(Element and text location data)
^^^^
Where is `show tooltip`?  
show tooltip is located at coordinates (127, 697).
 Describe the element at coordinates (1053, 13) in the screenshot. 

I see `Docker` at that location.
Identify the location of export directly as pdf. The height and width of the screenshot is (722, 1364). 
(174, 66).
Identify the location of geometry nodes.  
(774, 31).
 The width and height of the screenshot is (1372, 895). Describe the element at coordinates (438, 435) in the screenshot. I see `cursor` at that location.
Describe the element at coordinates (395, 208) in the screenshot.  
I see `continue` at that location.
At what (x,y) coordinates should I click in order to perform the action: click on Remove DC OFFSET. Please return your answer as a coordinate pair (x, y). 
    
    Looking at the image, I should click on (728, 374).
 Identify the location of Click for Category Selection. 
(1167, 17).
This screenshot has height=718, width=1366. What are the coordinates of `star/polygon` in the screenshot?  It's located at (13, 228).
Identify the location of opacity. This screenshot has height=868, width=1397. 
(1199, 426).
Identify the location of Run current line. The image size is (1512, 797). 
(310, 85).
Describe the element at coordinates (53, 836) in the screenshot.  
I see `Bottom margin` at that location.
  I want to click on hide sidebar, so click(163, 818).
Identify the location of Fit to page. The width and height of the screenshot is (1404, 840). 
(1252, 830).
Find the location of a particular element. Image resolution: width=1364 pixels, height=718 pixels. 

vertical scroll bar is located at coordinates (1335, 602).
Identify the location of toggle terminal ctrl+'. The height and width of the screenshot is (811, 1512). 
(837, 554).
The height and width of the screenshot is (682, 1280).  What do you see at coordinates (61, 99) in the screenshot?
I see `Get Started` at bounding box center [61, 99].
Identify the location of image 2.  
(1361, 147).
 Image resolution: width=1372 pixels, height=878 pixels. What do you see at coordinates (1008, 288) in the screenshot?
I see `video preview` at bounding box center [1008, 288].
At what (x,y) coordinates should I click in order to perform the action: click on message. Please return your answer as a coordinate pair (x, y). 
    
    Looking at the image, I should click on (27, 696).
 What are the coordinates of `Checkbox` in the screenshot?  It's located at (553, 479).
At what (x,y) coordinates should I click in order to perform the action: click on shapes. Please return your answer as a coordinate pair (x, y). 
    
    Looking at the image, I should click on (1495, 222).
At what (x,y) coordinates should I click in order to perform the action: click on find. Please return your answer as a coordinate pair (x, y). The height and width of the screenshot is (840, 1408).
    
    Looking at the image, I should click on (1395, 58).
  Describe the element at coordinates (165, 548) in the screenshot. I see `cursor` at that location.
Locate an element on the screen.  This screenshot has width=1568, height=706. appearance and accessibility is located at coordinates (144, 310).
^^^^
Copy every line of the entries above word for word, without changing anything.

**The response:**
Where is `show tooltip`?  
show tooltip is located at coordinates (127, 697).
 Describe the element at coordinates (1053, 13) in the screenshot. 

I see `Docker` at that location.
Identify the location of export directly as pdf. The height and width of the screenshot is (722, 1364). 
(174, 66).
Identify the location of geometry nodes.  
(774, 31).
 The width and height of the screenshot is (1372, 895). Describe the element at coordinates (438, 435) in the screenshot. I see `cursor` at that location.
Describe the element at coordinates (395, 208) in the screenshot.  
I see `continue` at that location.
At what (x,y) coordinates should I click in order to perform the action: click on Remove DC OFFSET. Please return your answer as a coordinate pair (x, y). 
    
    Looking at the image, I should click on (728, 374).
 Identify the location of Click for Category Selection. 
(1167, 17).
This screenshot has height=718, width=1366. What are the coordinates of `star/polygon` in the screenshot?  It's located at (13, 228).
Identify the location of opacity. This screenshot has height=868, width=1397. 
(1199, 426).
Identify the location of Run current line. The image size is (1512, 797). 
(310, 85).
Describe the element at coordinates (53, 836) in the screenshot.  
I see `Bottom margin` at that location.
  I want to click on hide sidebar, so click(163, 818).
Identify the location of Fit to page. The width and height of the screenshot is (1404, 840). 
(1252, 830).
Find the location of a particular element. Image resolution: width=1364 pixels, height=718 pixels. 

vertical scroll bar is located at coordinates (1335, 602).
Identify the location of toggle terminal ctrl+'. The height and width of the screenshot is (811, 1512). 
(837, 554).
The height and width of the screenshot is (682, 1280).  What do you see at coordinates (61, 99) in the screenshot?
I see `Get Started` at bounding box center [61, 99].
Identify the location of image 2.  
(1361, 147).
 Image resolution: width=1372 pixels, height=878 pixels. What do you see at coordinates (1008, 288) in the screenshot?
I see `video preview` at bounding box center [1008, 288].
At what (x,y) coordinates should I click in order to perform the action: click on message. Please return your answer as a coordinate pair (x, y). 
    
    Looking at the image, I should click on (27, 696).
 What are the coordinates of `Checkbox` in the screenshot?  It's located at (553, 479).
At what (x,y) coordinates should I click in order to perform the action: click on shapes. Please return your answer as a coordinate pair (x, y). 
    
    Looking at the image, I should click on (1495, 222).
At what (x,y) coordinates should I click in order to perform the action: click on find. Please return your answer as a coordinate pair (x, y). The height and width of the screenshot is (840, 1408).
    
    Looking at the image, I should click on (1395, 58).
  Describe the element at coordinates (165, 548) in the screenshot. I see `cursor` at that location.
Locate an element on the screen.  This screenshot has width=1568, height=706. appearance and accessibility is located at coordinates (144, 310).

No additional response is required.